Scientists are always looking for ways to make inherently brittle materials, such as concrete or ceramics, stronger, safer and more durable. This time they found inspiration in one of the most unlikely places: the extra-durable shells of oysters.

Once again, Mother Nature takes care of it.

One of the best-known features of these saltwater bivalve molluscs is the iridescent mother-of-pearl of composite material, also known as ‘mother of pearl’, that lines the animal’s inner shell layer. Although this material has long been found in jewelry stores around the world, mother of pearl is also an architectural wonder. It contains microscopic hexagonal ‘tablets’ made from aragonite (one of the most common, naturally occurring forms of calcium carbonate) held together by soft biopolymer, a type of organic glue.



Because the aragonite provides strength and the biopolymer provides flexibility, mother of pearl is incredibly flexible and crack-resistant—so much so that scientists at Princeton University’s Department of Civil and Environmental Engineering wondered whether this mollusc maneuver, honed by half a billion years of evolution, could bring similar benefits to human building materials.
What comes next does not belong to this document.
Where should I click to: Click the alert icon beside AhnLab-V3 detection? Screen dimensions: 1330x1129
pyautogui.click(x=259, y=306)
The results of their research were published in the journal earlier this month Advanced functional materials.

“This synergy between the hard and soft components is crucial for the remarkable mechanical properties of mother of pearl,” Shashank Gupta, co-author of the study and graduate student at Princeton, said in a press statement. “If we can engineer concrete to prevent the spread of cracks, we can make it stronger, safer and more durable.”

To achieve this lofty goal, Gupta’s team fabricated three types of multi-layer material beams, alternating cement paste sheets and a thin polymer layer. The first bar consisted of these two ingredients stacked on top of each other, but the other two bars were slightly different. The first had hexagonal grooves in the cement paste, while the second cut the cement completely, forming hexagonal plates or ‘tablets’. All three beams were compared to a cast cement paste reference beam (i.e. no polymer layers or hexagonal markings at all).
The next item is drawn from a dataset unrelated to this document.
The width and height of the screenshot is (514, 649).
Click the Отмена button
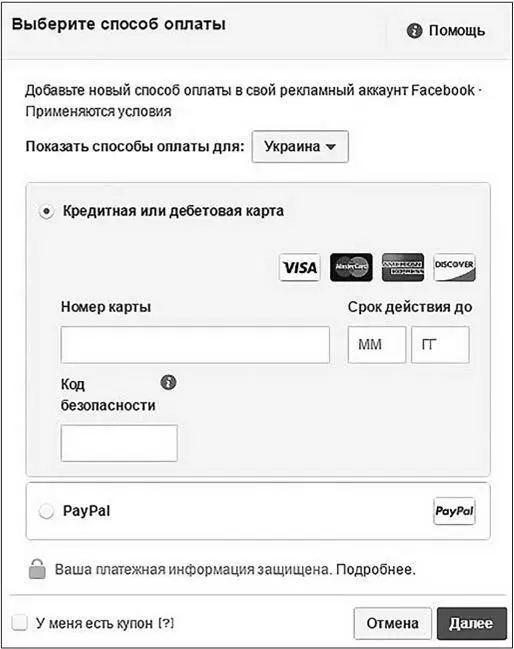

The resulting experiments proved that although the reference beam was brittle with no ductility, all three beams showed significantly increased ductility. And toughness. However, according to the researchers, it was the multi-layered jet with pearlescent hexagonal plates that was most remarkable. By matching the mechanics of microscopic nacre, the beam yielded 17 times greater toughness and 19 times more ductility than the cast cement, while retaining the same strength as the reference beam.

“Our bio-inspired approach is not simply to mimic nature’s microstructure, but to learn from the underlying principles and use them to inform the engineering of man-made materials. One of the key mechanisms that make a mother-of-pearl shell sturdy is the sliding of the tablet at the nanometer level,” said Reza Moini, co-author of the study, in a press statement. “In other words, we deliberately engineer defects into the brittle materials to make them stronger by design.”
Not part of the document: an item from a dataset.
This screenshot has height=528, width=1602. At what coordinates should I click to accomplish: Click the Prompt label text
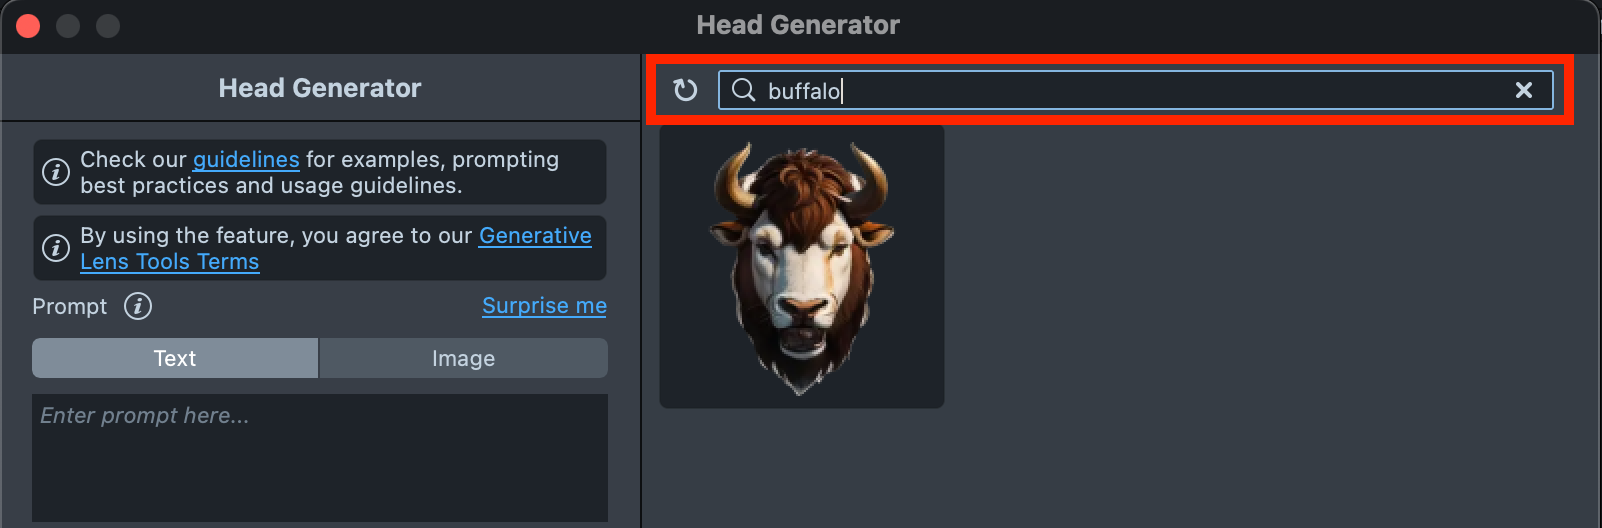69,306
Stronger and safer cement would be a boon not only for construction, but also for the health of the planet, as cement production accounts for about 8 percent of global greenhouse gas emissions. But while the study shows promising results for these mother-of-pearl-inspired materials, this multi-layer, hexagonal-plated technique will need some more tweaking before construction companies start trading mortar for molluscs.